# Tough Cinnamon Rolls HELP!!!!! PLZ



## nettie803 (Oct 5, 2010)

hi my name is annette, i enjoy trying to make something following the recipes. however i am having trouble with my cinnamon rolls.

i follow the recipes as instructed, but when it comes to the final result they come out really tough and not fluffy and moist. how can i get that result. if any one has any pointers on how to make these the best cinnamon rolls i would really appreciate the help...


----------



## petemccracken (Sep 18, 2008)

Recipe?

Technique?


----------



## chefedb (Apr 3, 2010)

Let them rest and rise and don't overwork dough.


----------



## siduri (Aug 13, 2006)

without the recipe it's hard. But milk is important and butter in the dough - add the butter at the end of kneading, whatever the recipe says, and add it in small slivers, not melted, but room temp is ok, or cold.   Softness comes from milk or better, buttermilk.  But give us the recipe and we can help better.

Ed, why do you say don;t overwork the dough, it should be a yeast dough, right?


----------



## chefedb (Apr 3, 2010)

Yes, But some places still let it rest and then form it.(double handling) I say form it first then proof or let it rest.


----------



## nettie803 (Oct 5, 2010)

*DOUGH: *1 (1/4oz) pkg dry active yeast 1 c warm milk 1/2 c sugar 1/3c butter 1 tsp salt 2 eggs 4 c flour

*FILLING:* 1 c. packed brown sugar 2 1/2 tbs cinnamon 1/3 c soften butter 

*ROLLS*: Dissolve the yeast in the warm milk in a large bowl. Add sugar, salt, butter, and flour mix well.
Knead the dough into a large ball. put in a bowl cover and let rise in warm place about 1 hour or until the dough has doubled.
Roll out the doughon lightly floured surface, until approx. 21" long x 16"wide and approx 1/4" thick
*note: i read that they come out moist n fluffy without preheating oven, but not to sure.*

*FILLING: *Combine brown sugar and cinnamon in a small bowl. set aside.
spread softened butter over the surface of the dough, then sprinkle the sugar mixture evenly over the surface.
working carefully from the long edge roll the dough down to the bottom edge.
cut the dough into 1 3/4" slices and place in a lightly greased pan. cover and let rise until they double in size.
bake for 10- 15 minutes or until lightly golden brown.
*As for the filling i tried 3 different types. i tried the brown sugar (which made then hard from the melted sugar crystalizing after cooling). i tried regular sugar which was good but it didnt really give it a sweet feeling. and i tried both brown n regular sugar and it did the same exact thing that happened just with the brown sugar.*

*i really appreciate all the help, advice and tips you have given me....*


----------



## nettie803 (Oct 5, 2010)

i dont know if this is any help but i live in Merida, yucatan, mx and the climate is some what humid 99% of the time could that also be a problem.
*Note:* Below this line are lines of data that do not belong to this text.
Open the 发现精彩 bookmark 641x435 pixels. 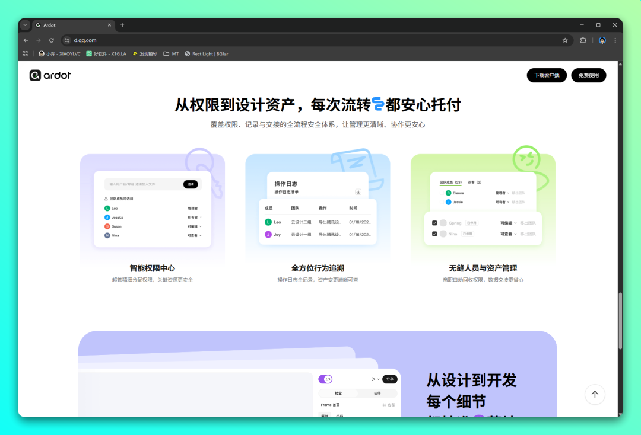pyautogui.click(x=146, y=53)
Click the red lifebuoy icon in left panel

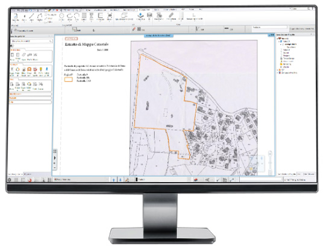35,69
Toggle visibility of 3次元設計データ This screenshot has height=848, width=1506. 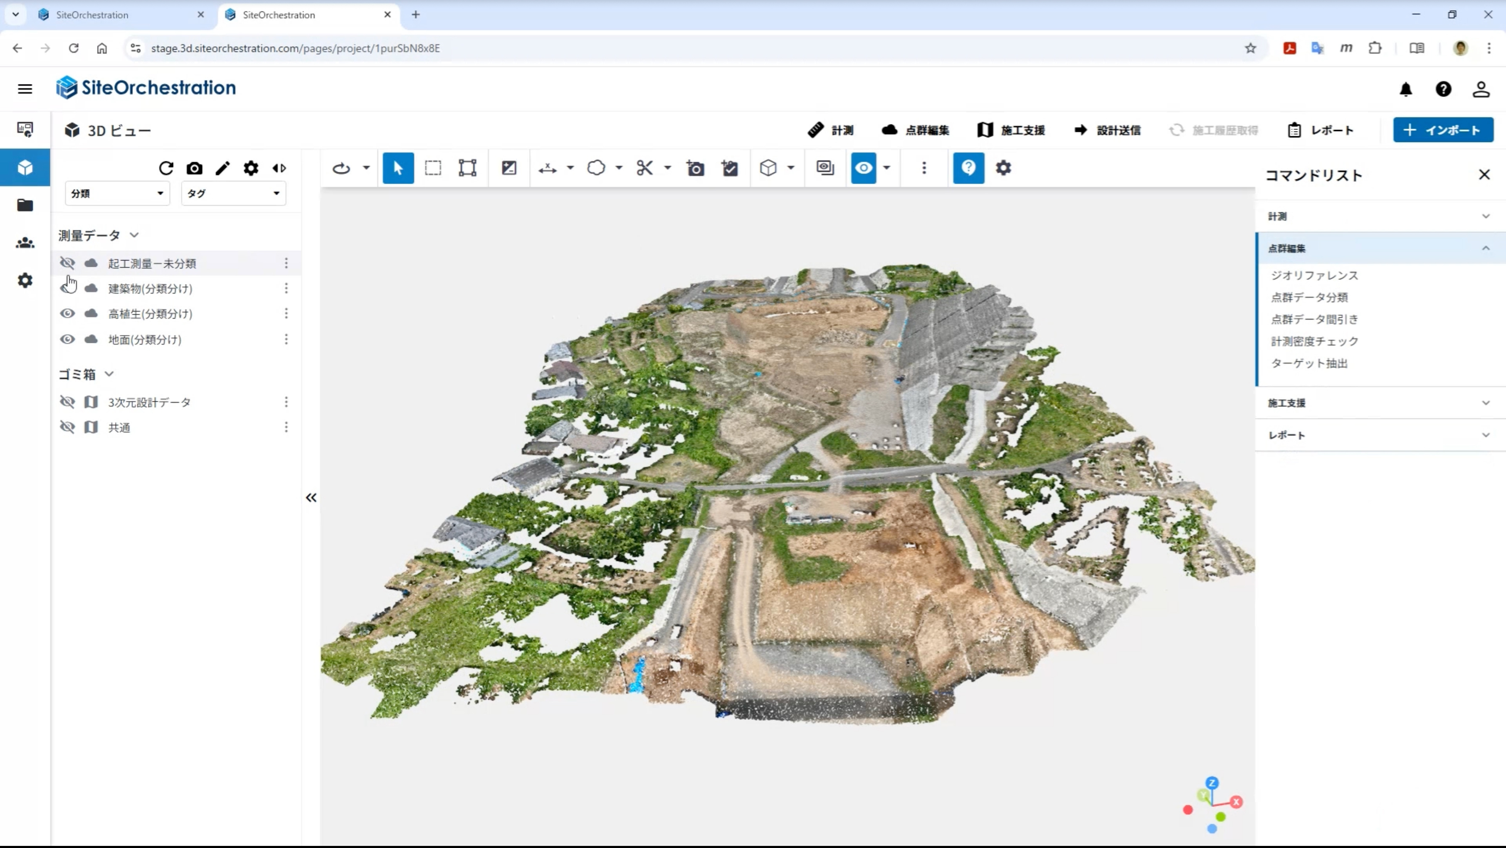click(x=67, y=402)
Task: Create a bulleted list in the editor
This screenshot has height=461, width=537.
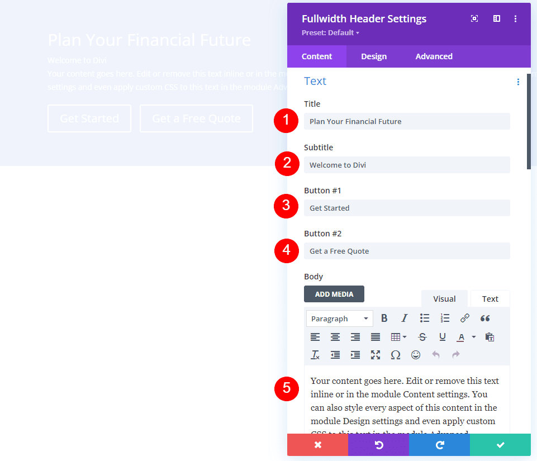Action: (425, 318)
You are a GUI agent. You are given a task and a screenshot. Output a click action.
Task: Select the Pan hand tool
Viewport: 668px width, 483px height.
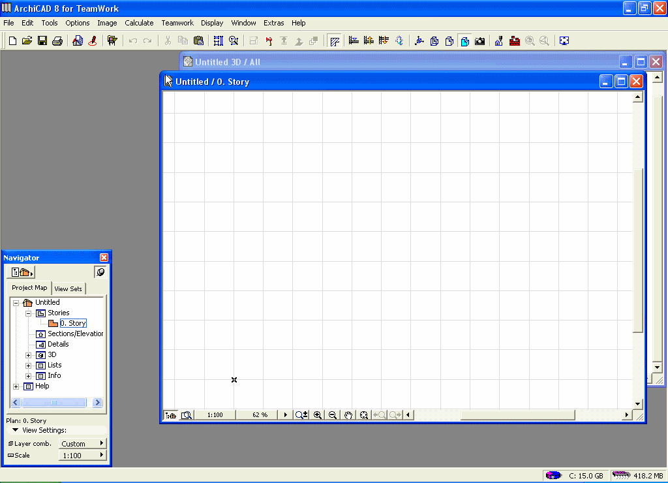[x=348, y=415]
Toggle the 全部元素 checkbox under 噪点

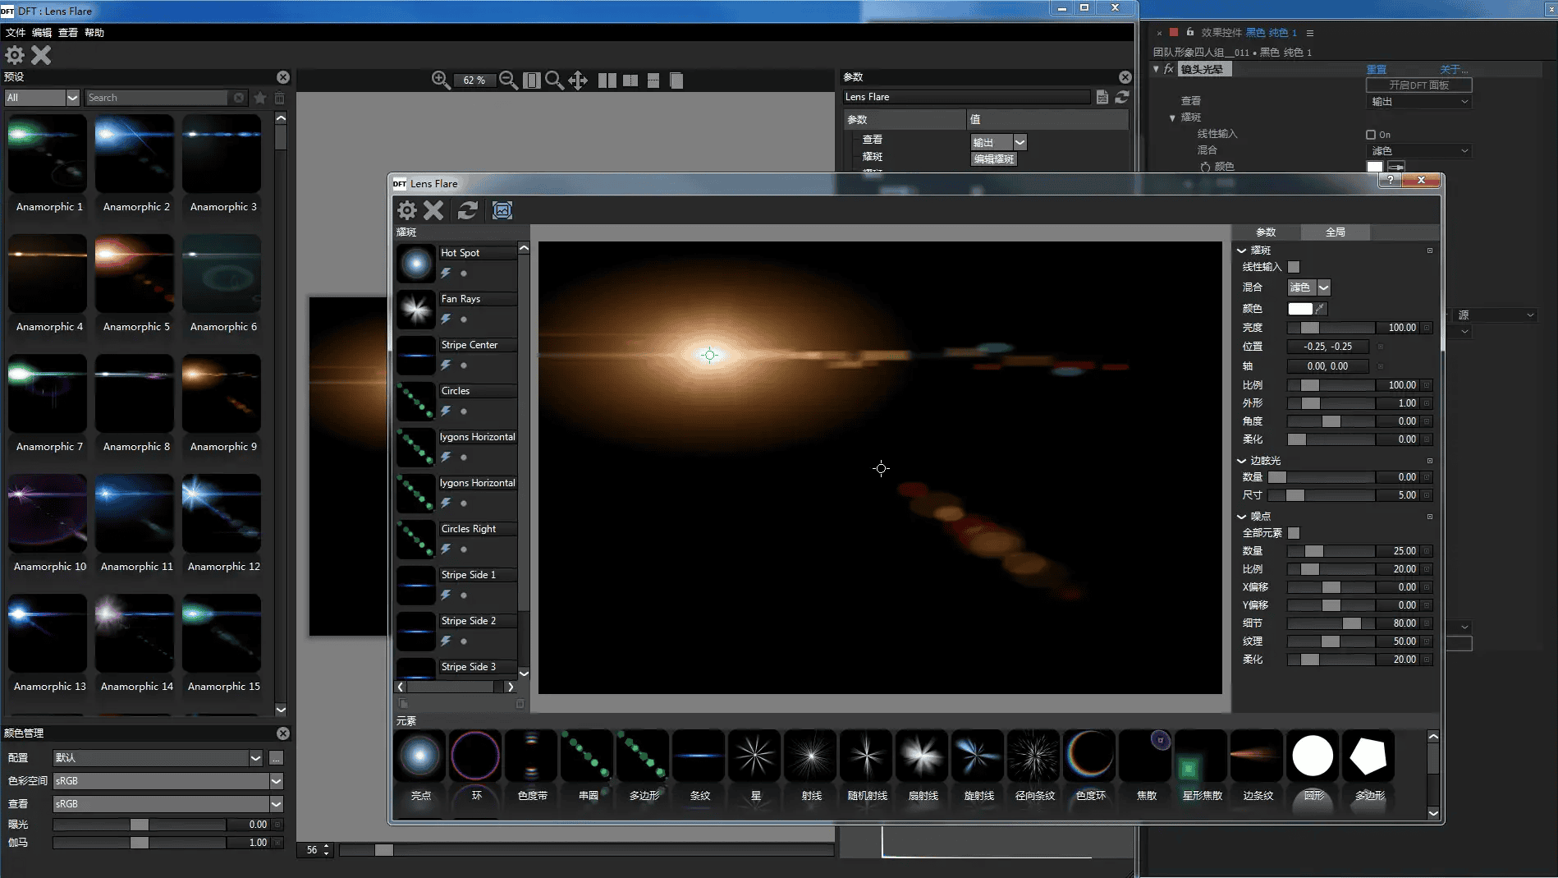point(1294,533)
i also do everything by hand and whisk because i dont have a bread mechine.


----------



## gunnar (Apr 3, 2008)

I think Ed's advice is good, you may be overhandling the dough a bit. Also try mixing the brown sugar and butter together first so its an even mixture like a pan smear.


----------



## siduri (Aug 13, 2006)

I've made many sweet and regular breads, but have never had bread come out tough and dry for overkneading, but maybe after it';s done the first rise you want to handle it less.  Still i really don;t think this makes dough hard or dry or tough.
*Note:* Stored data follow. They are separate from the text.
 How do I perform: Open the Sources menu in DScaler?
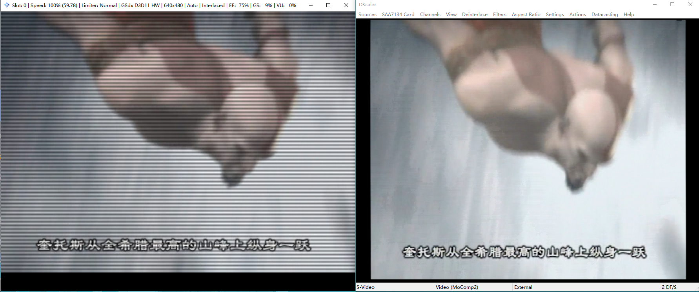(367, 15)
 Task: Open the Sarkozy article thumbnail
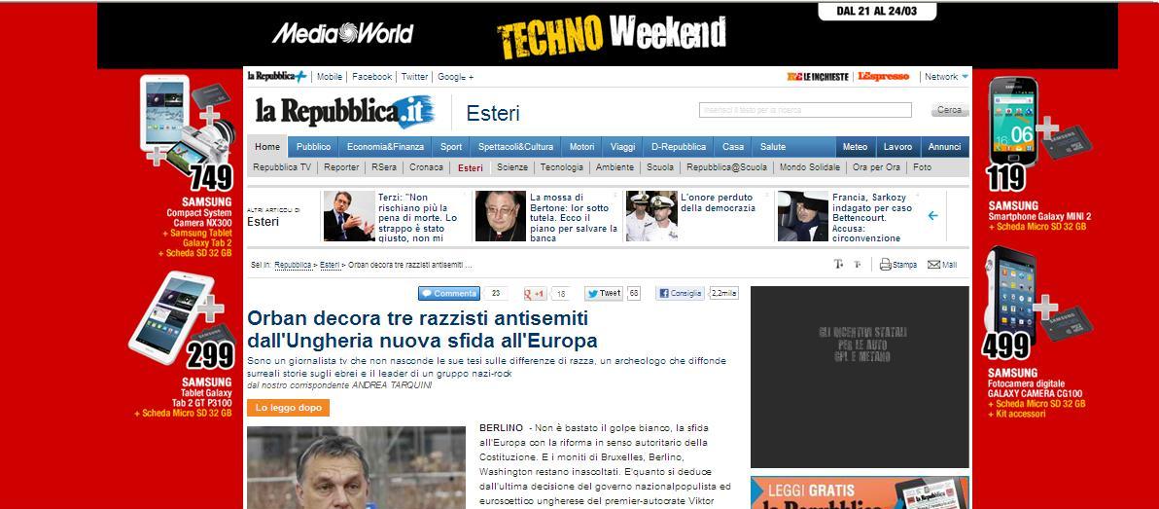click(x=803, y=216)
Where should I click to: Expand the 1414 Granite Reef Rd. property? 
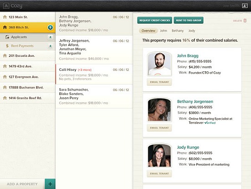pos(28,98)
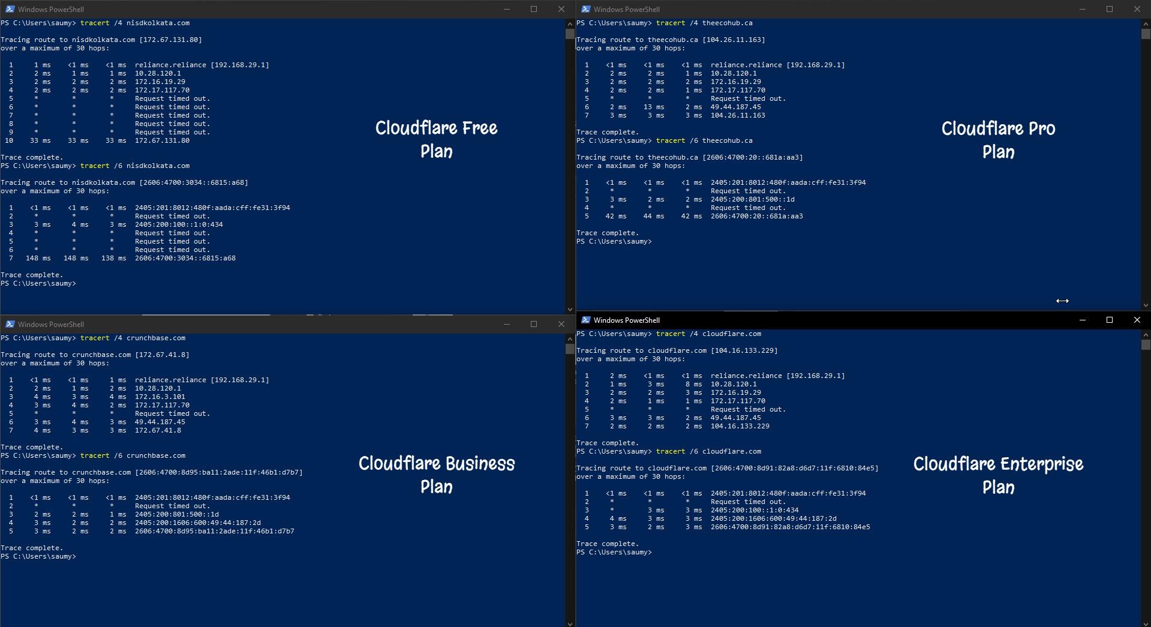Maximize the Cloudflare Business Plan PowerShell window

click(534, 324)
I would try kneading in the butter at the end, which makes it soft and rises better. 

But you didn;t say what temperature you used for cooking it.  You may have used too hot or too cold - too hot might make the sugar caramelize more and harden the dough around it, too cold and it would have to stay too long in the oven to cook through, and would dry out in the process.


----------



## kathys (Feb 18, 2010)

Using too much flour when rolling out the dough could be drying out the dough.  Also you want to use a pastry brush and brush off any remaining flour before adding the fillings.


----------